Can you eliminate sodium from your tap water? Sure, if you want to buy, install, and maintain water treatment equipment. You can install a water still that boils the water and recondenses it, or a reverse osmosis unit that uses a semi-permeable membrane that will allow water across but excludes other dissolved particles. But all of this equipment is expensive, comes with regular maintenance requirements, and most people find them more trouble than they are worth.

Other possibilities are collecting rainwater or buying distilled water in bottles. The first is unreliable in arid Texas summers [and tends to propagate mosquitoes in humid Louisiana], and the second is somewhat expensive.

You can help alleviate the sodium problem to some extent by altering the pH of your tap water. Acidic water contains an abundance of hydrogen ions which, by their sheer numbers, will displace some of the sodium in the soil. Some of the more enthusiastic bonsaiists and commercial growers have set up systems whereby sulfuric acid is metered into the water while a pH meter continuously monitors the pH and adjusts the acid additions as needed. A simpler approach (as suggested by Vito Megna) for the hobbyist is to add a teaspoonful of white vinegar (acetic acid) to one gallon of water and use this to water your alkaline sensitive plants.

Warren stressed, however, that while lowering the pH of your water is helpful, it is not a complete solution to your sodium problem. The sodium must be flushed from the soil and prevented from reaccumulating. For this he suggests gypsum (calcium sulfate). Gypsum is a naturally occurring mineral that is sold by most garden centers for soil amendment. I bought a twenty pound bag at Home Depot for $3.49. When dissolved in water, the gypsum separates into calcium ions (Ca with a charge of +2) and sulfate ions (SO4 with a charge of -2). Since the calcium has more positive charges (+2) than sodium (+1), it will have a greater affinity for the clay particles and displace the sodium ions allowing them to be washed out with the water. The sulfate ions will combine with water to form sulfuric acid, serving, thereby, to help acidify the water.

The gypsum can be mixed into the soil before potting or sprinkled on top of the soil for plants already potted. If your plants are severely sick, as mine are, Warren suggests placing the plant, pot and all, into a tub of water containing a handful of dissolved gypsum and allowing the water to rise through the pot to the top. Better yet, if the plant is root bound, to remove it from the pot and place the root ball in the tub to provide even better exposure to the dissolved gypsum.

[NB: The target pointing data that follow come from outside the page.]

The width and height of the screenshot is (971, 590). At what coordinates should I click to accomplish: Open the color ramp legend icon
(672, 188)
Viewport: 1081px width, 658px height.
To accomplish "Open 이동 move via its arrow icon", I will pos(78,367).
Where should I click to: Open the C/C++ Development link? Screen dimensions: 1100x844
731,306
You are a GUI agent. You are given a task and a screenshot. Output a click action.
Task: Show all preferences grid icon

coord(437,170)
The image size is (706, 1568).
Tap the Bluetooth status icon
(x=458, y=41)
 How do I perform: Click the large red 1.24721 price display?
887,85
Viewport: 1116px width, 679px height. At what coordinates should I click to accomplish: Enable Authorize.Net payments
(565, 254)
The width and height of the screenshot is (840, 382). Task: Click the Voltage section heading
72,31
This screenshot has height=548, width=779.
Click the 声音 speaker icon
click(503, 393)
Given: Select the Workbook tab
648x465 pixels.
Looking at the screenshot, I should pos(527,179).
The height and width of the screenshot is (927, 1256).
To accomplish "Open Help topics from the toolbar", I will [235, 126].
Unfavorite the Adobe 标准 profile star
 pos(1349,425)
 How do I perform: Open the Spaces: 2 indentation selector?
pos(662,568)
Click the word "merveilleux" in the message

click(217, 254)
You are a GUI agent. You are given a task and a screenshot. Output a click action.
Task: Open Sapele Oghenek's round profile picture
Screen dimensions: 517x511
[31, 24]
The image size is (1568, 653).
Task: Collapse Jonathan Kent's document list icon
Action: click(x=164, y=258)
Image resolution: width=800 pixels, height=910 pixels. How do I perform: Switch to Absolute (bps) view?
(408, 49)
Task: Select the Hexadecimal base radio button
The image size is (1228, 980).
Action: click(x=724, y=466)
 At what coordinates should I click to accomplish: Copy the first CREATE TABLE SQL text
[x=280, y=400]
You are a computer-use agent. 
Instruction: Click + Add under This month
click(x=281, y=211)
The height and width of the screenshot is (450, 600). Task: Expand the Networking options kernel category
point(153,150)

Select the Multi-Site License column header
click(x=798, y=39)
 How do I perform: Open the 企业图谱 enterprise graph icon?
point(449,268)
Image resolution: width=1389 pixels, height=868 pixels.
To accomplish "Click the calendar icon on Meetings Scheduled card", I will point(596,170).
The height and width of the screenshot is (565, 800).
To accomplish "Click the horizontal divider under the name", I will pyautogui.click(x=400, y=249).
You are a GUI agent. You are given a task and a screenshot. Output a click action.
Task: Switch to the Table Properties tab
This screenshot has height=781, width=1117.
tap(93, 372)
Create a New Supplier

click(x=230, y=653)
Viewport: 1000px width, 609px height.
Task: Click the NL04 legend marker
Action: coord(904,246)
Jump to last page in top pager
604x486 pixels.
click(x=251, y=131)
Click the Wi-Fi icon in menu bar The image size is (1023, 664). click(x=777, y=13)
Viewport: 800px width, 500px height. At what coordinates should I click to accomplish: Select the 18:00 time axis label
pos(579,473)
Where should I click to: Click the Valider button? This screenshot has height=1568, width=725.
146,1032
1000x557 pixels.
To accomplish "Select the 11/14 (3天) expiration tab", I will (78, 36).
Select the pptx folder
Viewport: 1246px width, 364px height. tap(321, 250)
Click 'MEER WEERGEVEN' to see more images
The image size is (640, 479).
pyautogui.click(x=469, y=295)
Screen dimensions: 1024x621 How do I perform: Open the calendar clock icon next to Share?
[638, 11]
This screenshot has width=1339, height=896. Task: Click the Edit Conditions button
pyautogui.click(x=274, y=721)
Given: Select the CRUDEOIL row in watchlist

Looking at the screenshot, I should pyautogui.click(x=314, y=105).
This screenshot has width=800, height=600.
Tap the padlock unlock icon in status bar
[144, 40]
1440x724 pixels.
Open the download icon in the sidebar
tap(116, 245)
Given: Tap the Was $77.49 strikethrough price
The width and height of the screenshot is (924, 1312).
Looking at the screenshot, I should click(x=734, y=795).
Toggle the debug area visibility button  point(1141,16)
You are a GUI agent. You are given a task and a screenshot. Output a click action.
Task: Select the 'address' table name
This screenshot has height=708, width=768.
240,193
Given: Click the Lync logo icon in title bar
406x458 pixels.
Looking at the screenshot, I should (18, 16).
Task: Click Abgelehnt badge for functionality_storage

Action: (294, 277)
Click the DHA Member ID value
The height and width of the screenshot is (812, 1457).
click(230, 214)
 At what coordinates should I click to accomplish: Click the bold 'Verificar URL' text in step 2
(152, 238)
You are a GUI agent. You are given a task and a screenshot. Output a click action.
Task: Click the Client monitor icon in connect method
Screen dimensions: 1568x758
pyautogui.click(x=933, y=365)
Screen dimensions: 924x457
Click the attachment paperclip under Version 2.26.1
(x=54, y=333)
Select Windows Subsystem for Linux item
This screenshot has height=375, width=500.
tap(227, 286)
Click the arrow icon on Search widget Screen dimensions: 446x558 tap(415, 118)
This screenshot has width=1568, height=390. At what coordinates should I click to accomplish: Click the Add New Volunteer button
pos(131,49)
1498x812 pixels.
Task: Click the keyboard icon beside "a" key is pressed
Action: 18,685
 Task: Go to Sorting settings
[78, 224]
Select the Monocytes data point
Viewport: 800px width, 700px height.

While this is good for emergency treatment, Warren insisted that next spring each ailing tree should be bare rooted using a water spray and the soil replaced. For maples Warren uses a potting mix consisting of five parts crushed granite, two parts screened planters mix, and one part perlite. Planters mix is a product sold at most garden centers BONSAI NEWS July 2009 that contains a number of soil amending ingredients such as a humus and peat moss. The mix he uses in California also happens to include gypsum. If your local planters mix does not contain gypsum, then add some to your potting mix. Warren suggested that only by your own experimenting will you be able to tell the proper amount of gypsum to use, but a good place to start would be a handful per gallon of potting mix. George Gray says he mixes a teaspoonful into the potting soil of each plant he pots. Based on the healthy appearance of his maples, it appears to work for him.

In summary, there are various theories as to why our maples burn so badly around here. Since there is very little I can do about the heat and moisture stress, I am giving gypsum a try. I have given my ailing trees a gypsum bath. I may also try Vito’s vinegar water as well. It’s too late in the season to expect a visible difference in my plants this year, but if they were not too badly damaged to make it through the winter, I hope to see a notable difference next year.